Records from a collection:
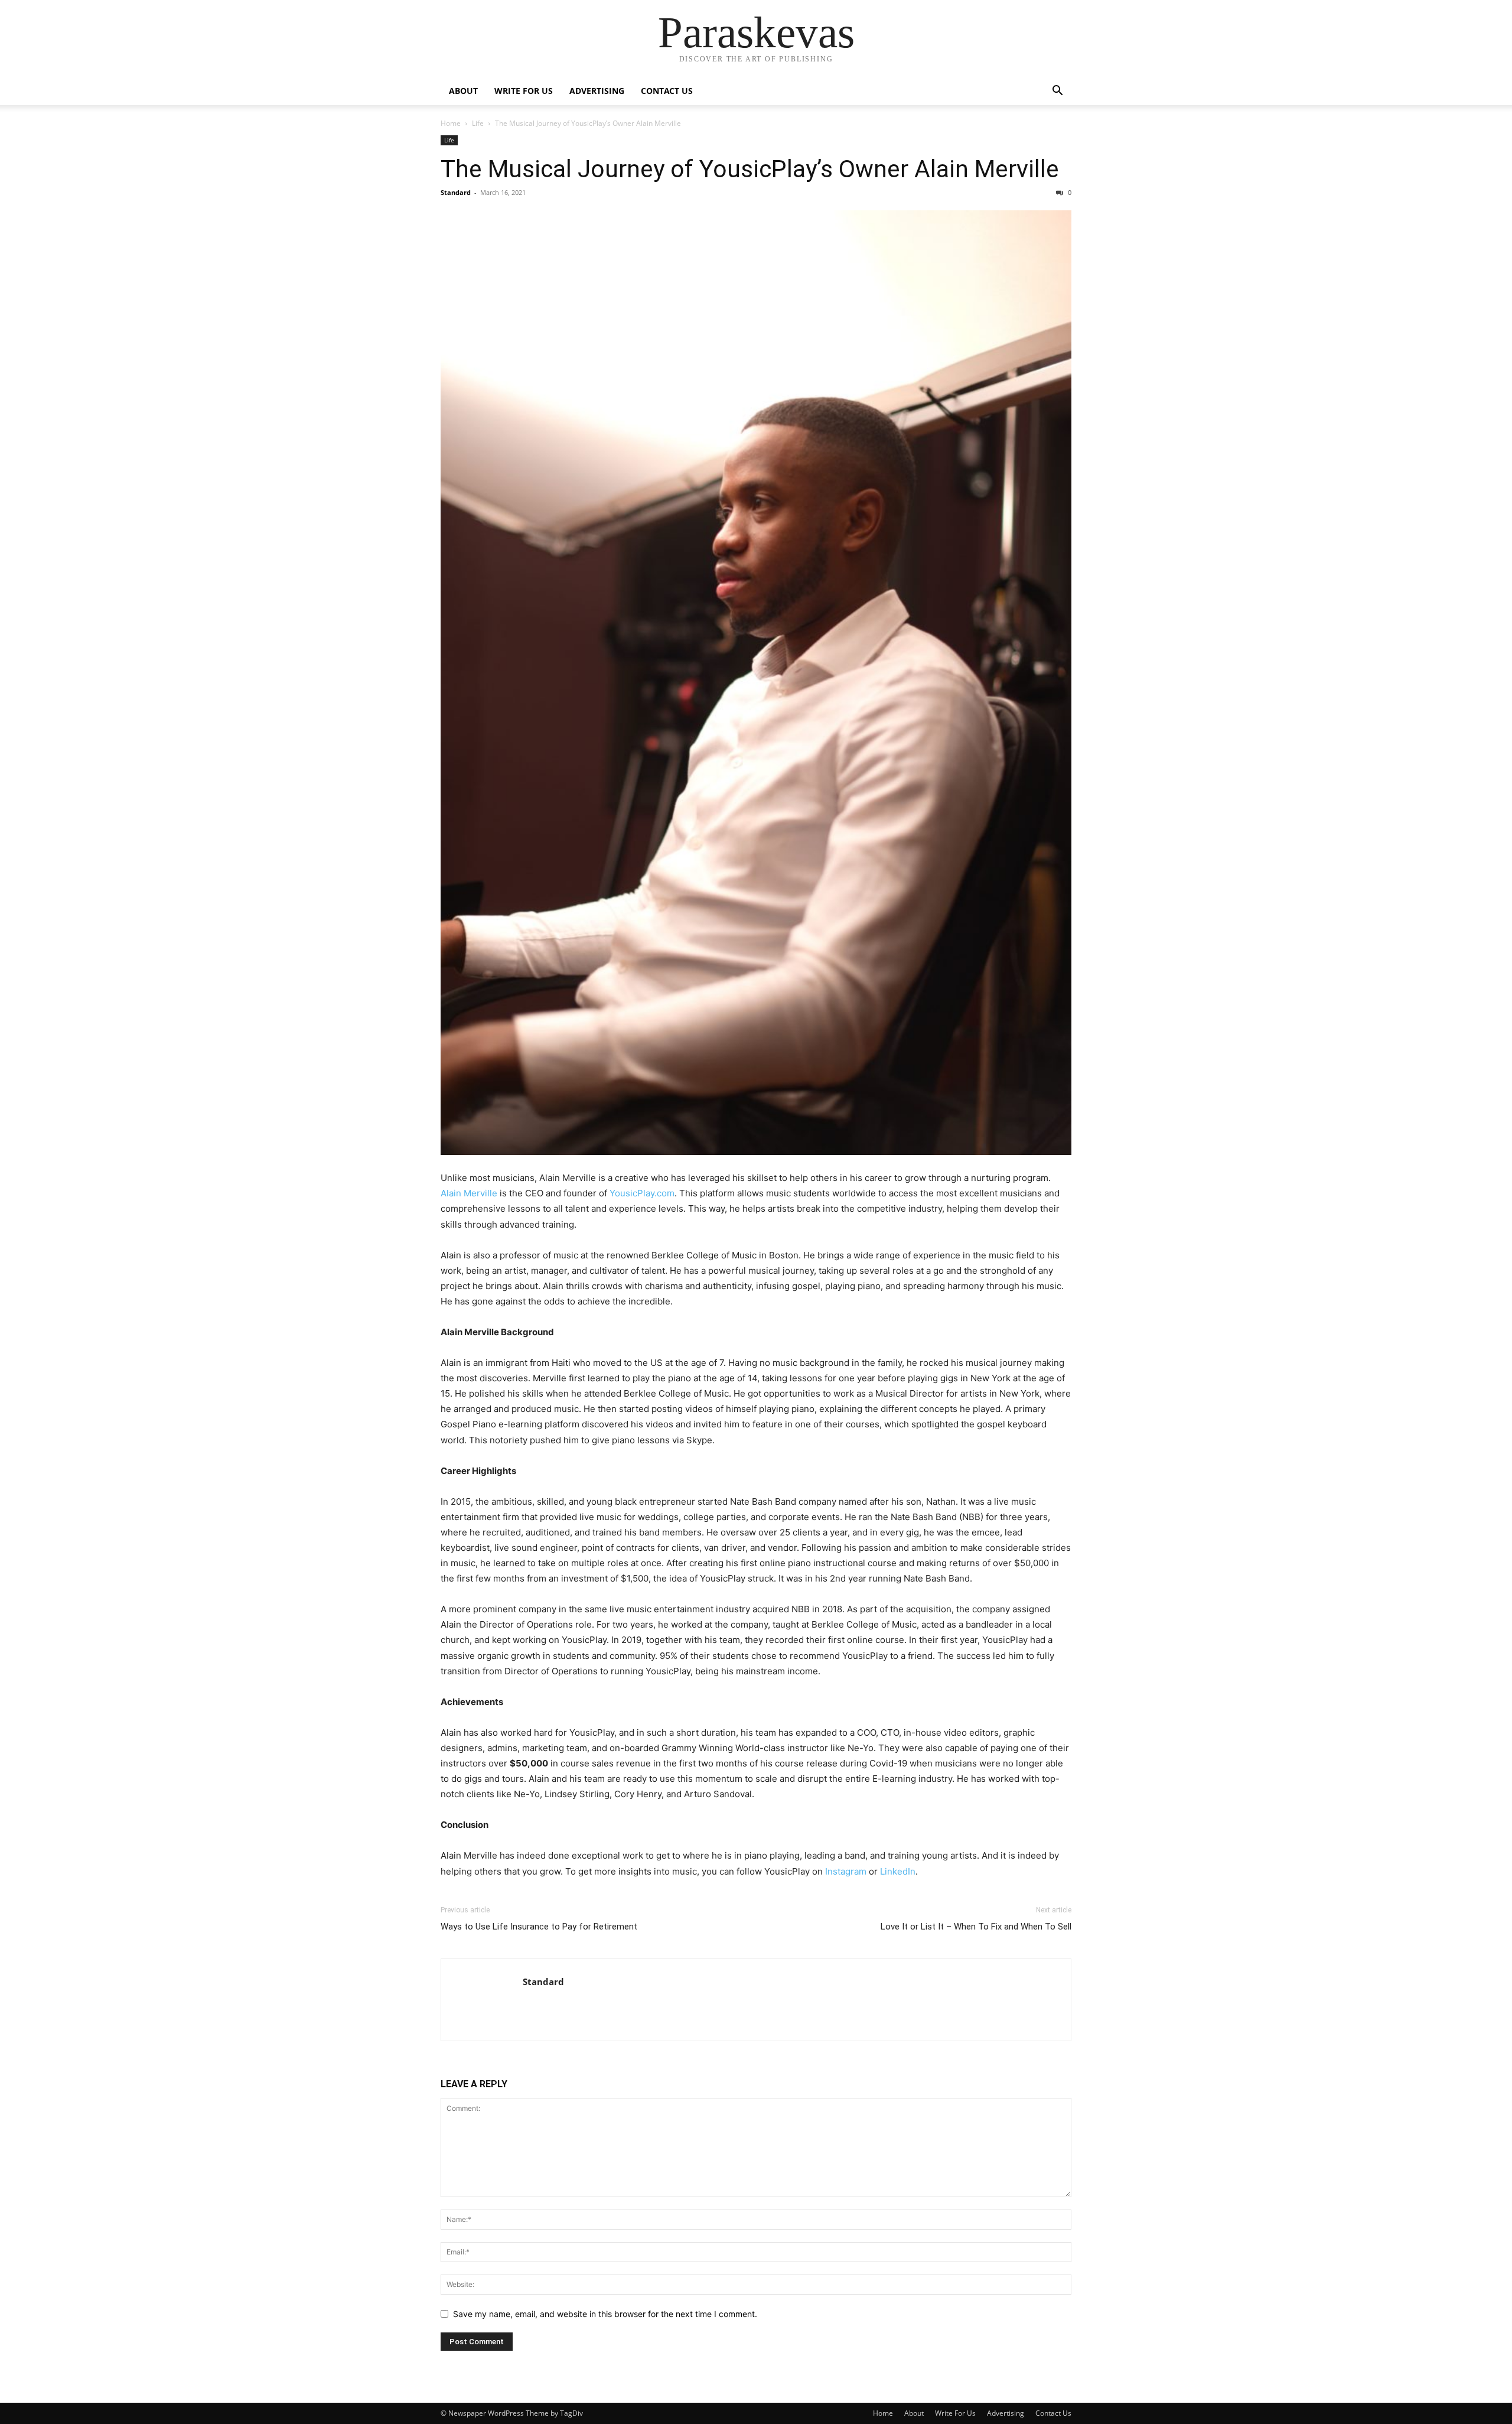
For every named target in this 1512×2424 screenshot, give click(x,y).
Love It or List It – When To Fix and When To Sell (976, 1926)
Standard (456, 192)
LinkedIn (897, 1871)
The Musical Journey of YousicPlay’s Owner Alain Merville (750, 169)
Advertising (596, 90)
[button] (1057, 91)
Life (478, 123)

### [What this task involves]
Repeat the data exactly. Pictures should not appear.

### [Solution to the problem]
For every named target in this 1512×2424 screenshot, give click(x,y).
Love It or List It – When To Fix and When To Sell (976, 1926)
Standard (456, 192)
LinkedIn (897, 1871)
The Musical Journey of YousicPlay’s Owner Alain Merville (750, 169)
Advertising (596, 90)
[button] (1057, 91)
Life (478, 123)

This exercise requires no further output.